Um dos mais graves problemas da economia portuguesa durante toda a sua experiência enquanto membro da União Europeia tem sido a incapacidade para afirmar os seus produtos e serviços nas condições de abertura e competição internacionais que essa experiência criou. Em meados-finais dos anos 80, a importância das exportações na produção nacional (medida enquanto percentagem do PIB) estava dentro da média dos países que viriam a criar a União Económica e Monetária (o euro) em 1999: à volta de 30%. Em certos países pequenos como Portugal (Áustria, Dinamarca, Suécia ou Finlândia), essa percentagem era idêntica. Em 2010, pouco antes da crise do euro, era muito maior em todos eles, entre 45% e 65%, mas a mesma em Portugal. Noutros países pequenos (como a Bélgica, a Holanda ou a Irlanda), em que a percentagem já era maior, ainda maior ficou. Em 2010, Portugal, enquanto país exportador, estava muito abaixo da média dos países do euro e apresentava um perfil semelhante ao de países grandes, onde a importância do mercado interno é maior, como a Itália, a França, a Espanha ou o Reino Unido. Entre 2011 e 2015, o peso das exportações no PIB português subiu. Mas isso não se deveu a um comportamento excepcional dessas exportações. Deveu-se antes à queda brutal do PIB. Apesar disso, a percentagem situa-se ainda nos 40%, abaixo (por vezes muito abaixo) dos países pequenos do euro e da União Europeia.

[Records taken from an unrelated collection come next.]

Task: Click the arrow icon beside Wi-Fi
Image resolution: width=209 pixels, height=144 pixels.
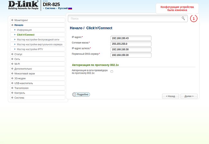Action: click(x=12, y=64)
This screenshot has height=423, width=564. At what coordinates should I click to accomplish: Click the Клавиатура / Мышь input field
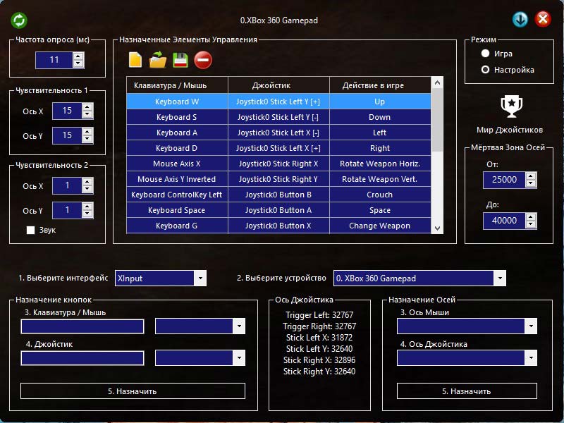point(82,326)
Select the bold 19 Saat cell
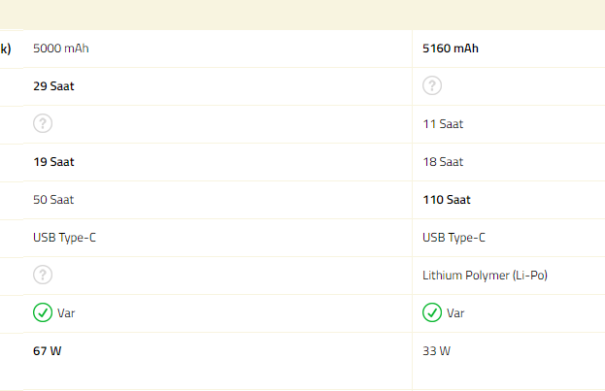This screenshot has width=605, height=391. pyautogui.click(x=53, y=161)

Para além de resultar de uma insuficiência competitiva estrutural, esta situação tem origem também na política monetária e cambial seguida pelos governos portugueses desde a adesão à Comunidade Económica Europeia em 1985. Desde essa altura que a moeda portuguesa, então o escudo, começou a valorizar-se em relação aos parceiros europeus. Os anos anteriores, a começar em 1977, tinham sido marcados por uma política cambial que procurava dar competitividade às exportações através da desvalorização deslizante do escudo: era o chamado crawling peg. O crawling peg pode ser considerado um sucesso, se visto enquanto política de competitividade; na sua vigência plena as exportações subiram de cerca de 20% do PIB para 30%, onde ainda estavam em 2011. O seu problema era não ajudar ao controlo da inflação. Por isso, começou a ser abandonado em 1985, com a redução da desvalorização, e foi completamente abandonado em 1990. Em 1992, o escudo foi integrado no Sistema Monetário Europeu (SME), um mecanismo de câmbios fixos mas ajustáveis. A conjugação entre um câmbio estável, uma inflação apesar de tudo alta em comparação com os principais parceiros e uma crescente abertura às importações da Europa, deteriorou a competitividade da exportações portuguesas. O escudo apreciou-se 30% em termos reais entre 1989 e 1992 e as exportações não voltaram a aumentar o seu contributo para o PIB.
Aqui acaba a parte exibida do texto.